L’avènement de cette parité dépendra également de la manière dont la société abordera la question des femmes et de la science, de la flexibilité dont elle fera preuve pour permettre aux femmes ayant des enfants en bas âge de combiner travail et famille. Durant cette période de la vie, les femmes doivent pouvoir être professionnellement moins compétitives sans pour autant être pénalisées dans la suite de leur carrière.

Une répartition équitable s’impose donc d’urgence. Aujourd’hui, la carrière des femmes dépend totalement de commissions composées exclusivement d’hommes qui décident des nominations, des promotions, du personnel dont on bénéficie, du financement des projets, etc. Il faut entreprendre d’urgence des actions positives allant dans le sens de la ministre Fientje Moerman qui entend faire dépendre une part du financement de la recherche des universités du nombre de professeurs féminins. J’entends déjà les voix de certains hommes s’élever : Et puis quoi encore !

Moi, j’estime que le pourcentage qu’elle impose est encore très faible et pas du tout en proportion avec le grand nombre de bonnes candidates féminines prêtes à devenir professeur.

Vous-même avez dû faire beaucoup de sacrifices pour arriver là où vous êtes aujourd’hui. N’avez-vous pas le sentiment d’être passée à côté de beaucoup de belles choses dans la vie et pensez-vous sincèrement avoir pu accorder suffisamment d’attention à vos deux filles ?

C’est plutôt à elles qu’il faudrait poser la question. Mais je la leur ai déjà posée moi-même. Elles affirment n’avoir jamais éprouvé le moindre problème à cause de mon agenda fort chargé. J’estime avoir toujours été là pour elles dans les moments importants. Je n’ai jamais manqué un seul de leurs anniversaires. Le mercredi après-midi, je travaillais à la maison et j’étais là aussi les week-ends. Je travaillais davantage la nuit. J’étais comme je devais être et cela, elles l’apprécient. Rien n’a changé maintenant qu’elles sont de jeunes adultes. Leurs anniversaires sont sacrés.

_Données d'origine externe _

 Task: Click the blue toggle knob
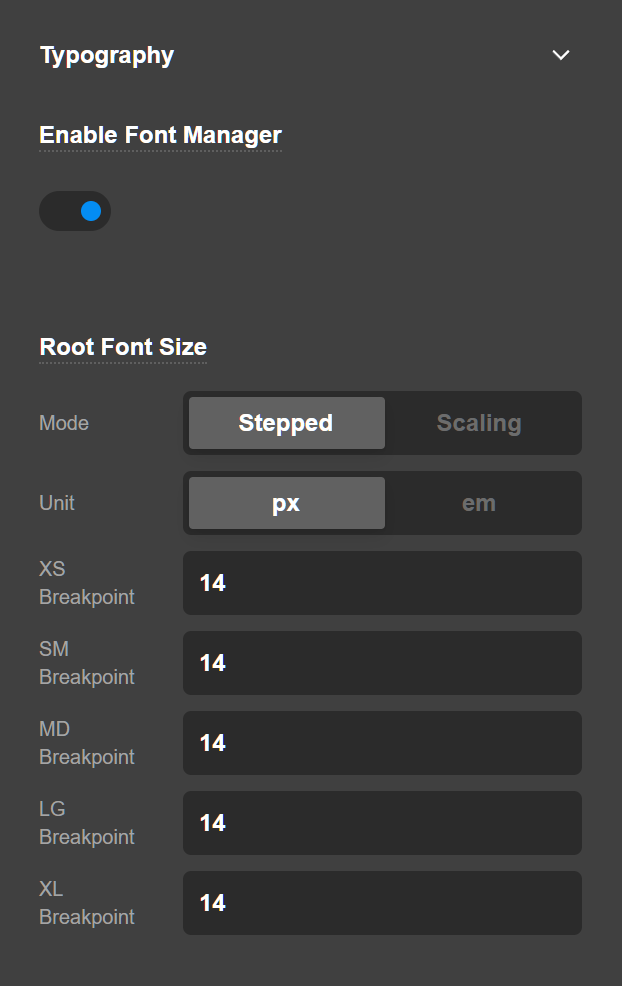click(91, 211)
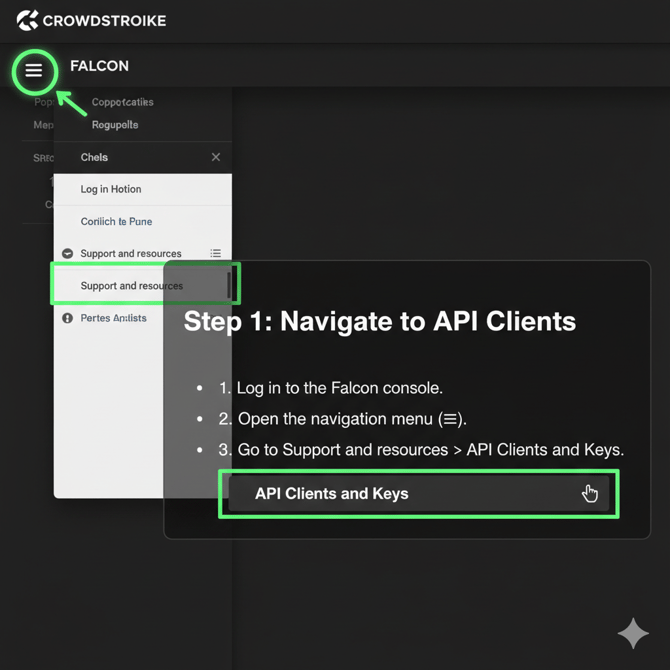
Task: Select the Rogupelts menu entry
Action: pos(115,125)
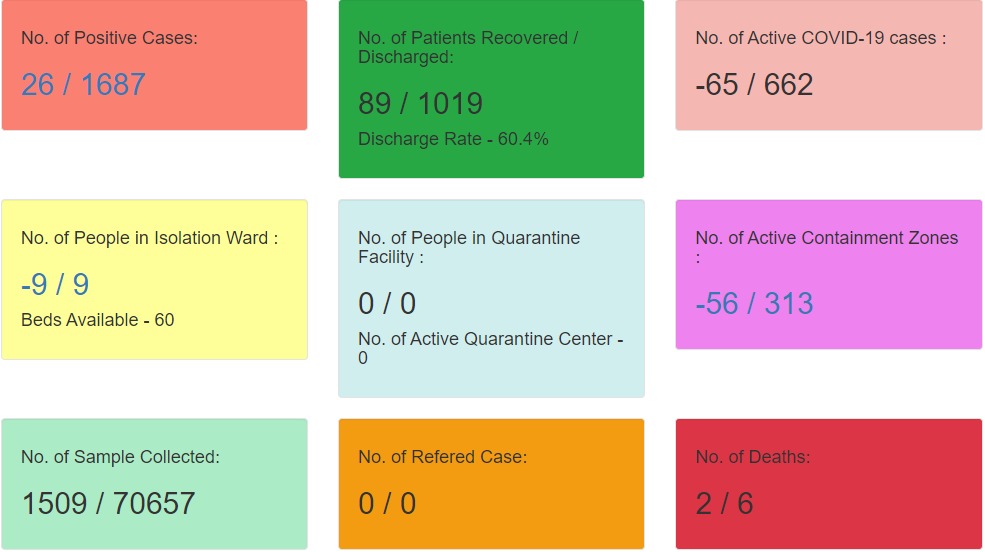Click the 0 / 0 quarantine facility count
Image resolution: width=985 pixels, height=552 pixels.
(x=387, y=304)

On n’arrive à rien sans efforts. Si vous voulez travailler et bâtir une carrière, il faut être motivé et oser faire certains choix, souvent difficiles. Je sais que beaucoup de gens refusent de les faire et c’est leur droit... Moi, j’ai laissé tomber tous mes loisirs et j’ai dû beaucoup travailler à des moments où les autres ne bossaient pas. Mon temps et mes intérêts sont partagés entre le travail et la famille. Le reste a moins d’importance. On ne peut pas tout faire en 24 heures. Faire les choses à moitié me frustre, donc je mets de côté ce pour quoi je n’ai pas le temps.

Vous travaillez quotidiennement sur les maladies cérébrales. L’âge et la démence ne vous effraient-ils pas ?

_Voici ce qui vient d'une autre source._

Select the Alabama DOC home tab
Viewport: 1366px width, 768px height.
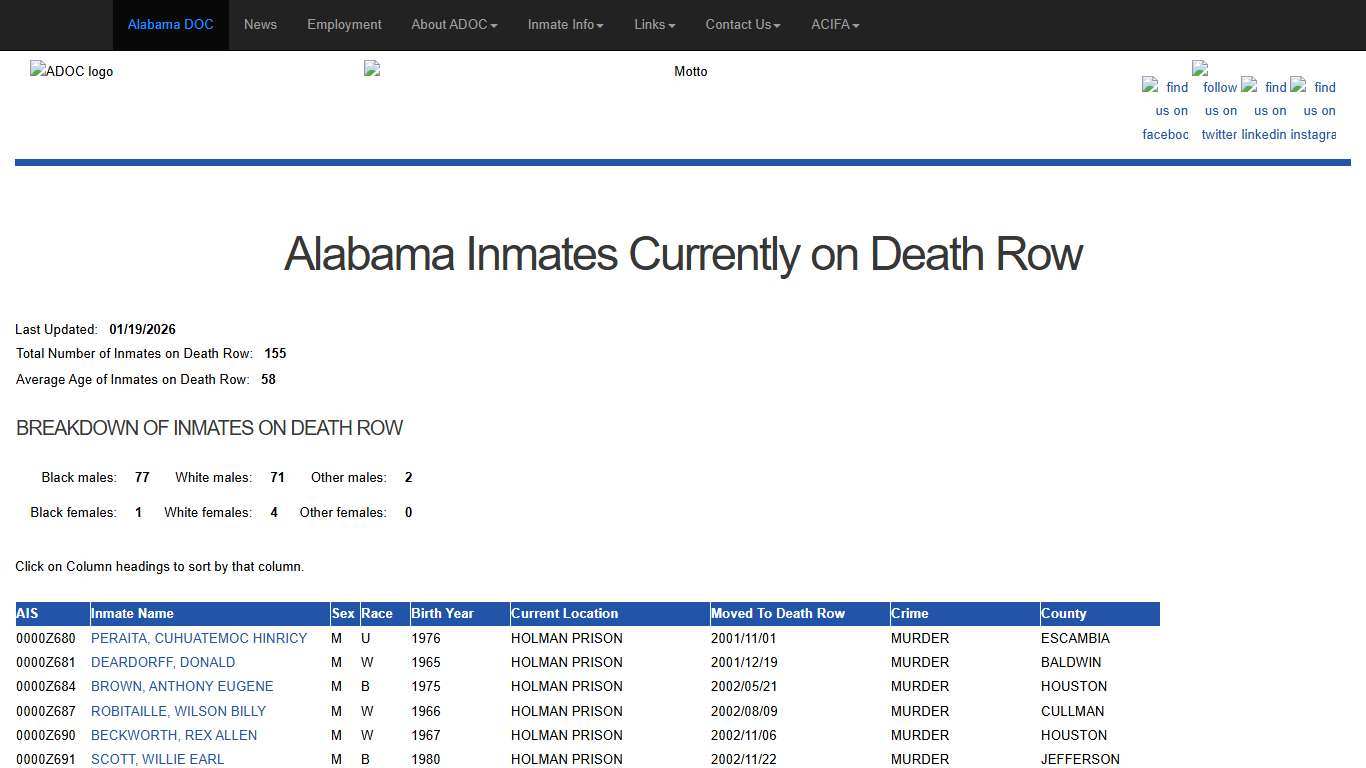pyautogui.click(x=170, y=25)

J’aurai bientôt 54 ans, un âge auquel on commence à y penser. Certaines personnes de mon entourage, plus âgées que moi, commencent à montrer des signes de démence. Et j’avoue que cela m’effraie. En effet, je suis une cérébrale qui fait beaucoup appel à son cerveau et à sa mémoire. Tout mon travail repose sur mes connaissances.

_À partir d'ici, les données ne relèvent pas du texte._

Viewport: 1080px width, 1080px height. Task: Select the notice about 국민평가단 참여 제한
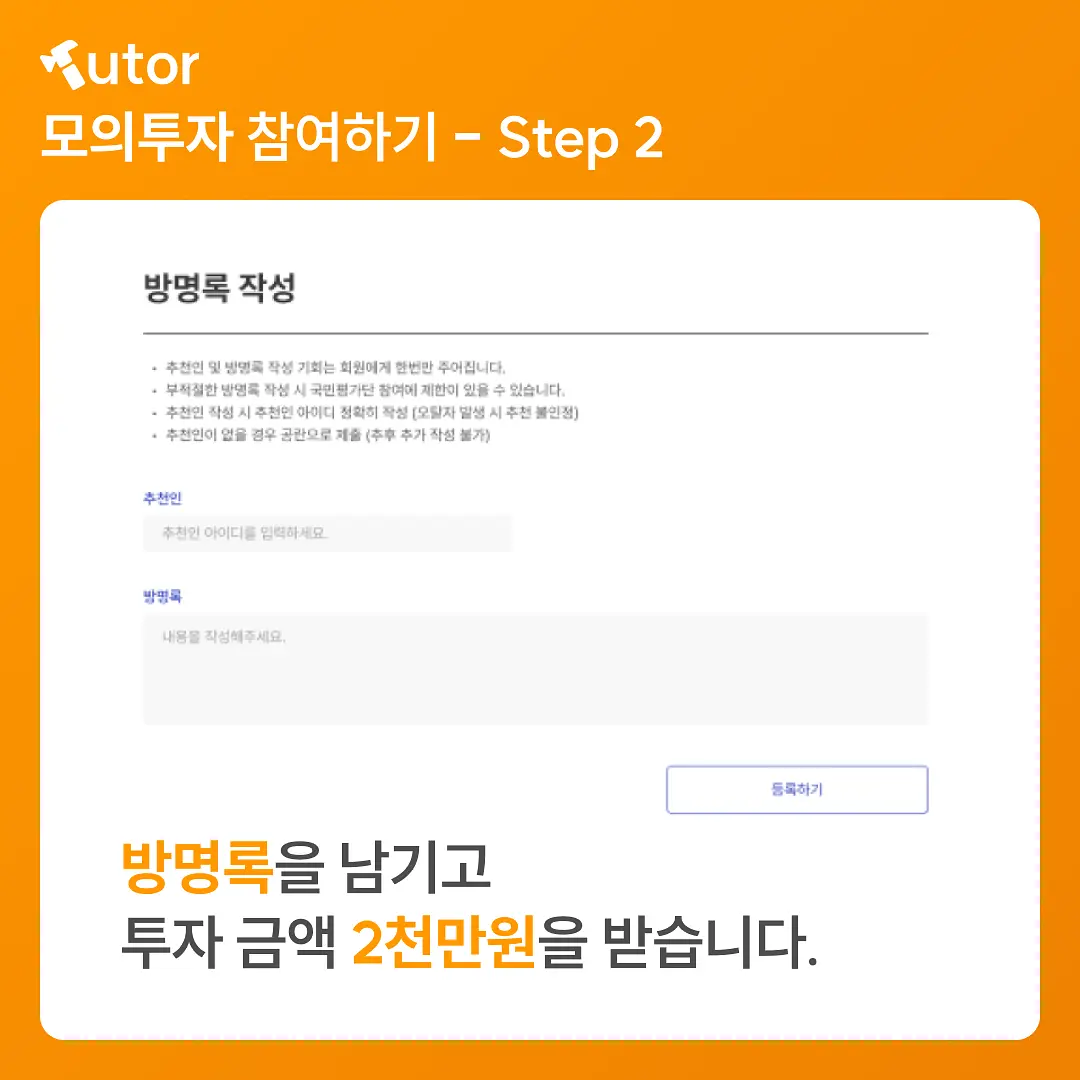pyautogui.click(x=365, y=390)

J’ai une excellente mémoire mais, avec l’âge, je commence à oublier certaines choses, comme tout le monde. J’oublie par exemple des numéros de téléphone, des noms, etc.

En vieillissant, on commence également à aspirer à diminuer ce rythme. Même si cela me semble encore bien lointain, mais je réalise parfois que je me dirige vers le dernier tiers de ma vie. Je pense alors à la foule de choses que je veux faire et que je ne fais pas. Je sais que je ne devrais pas, mais c’est ainsi.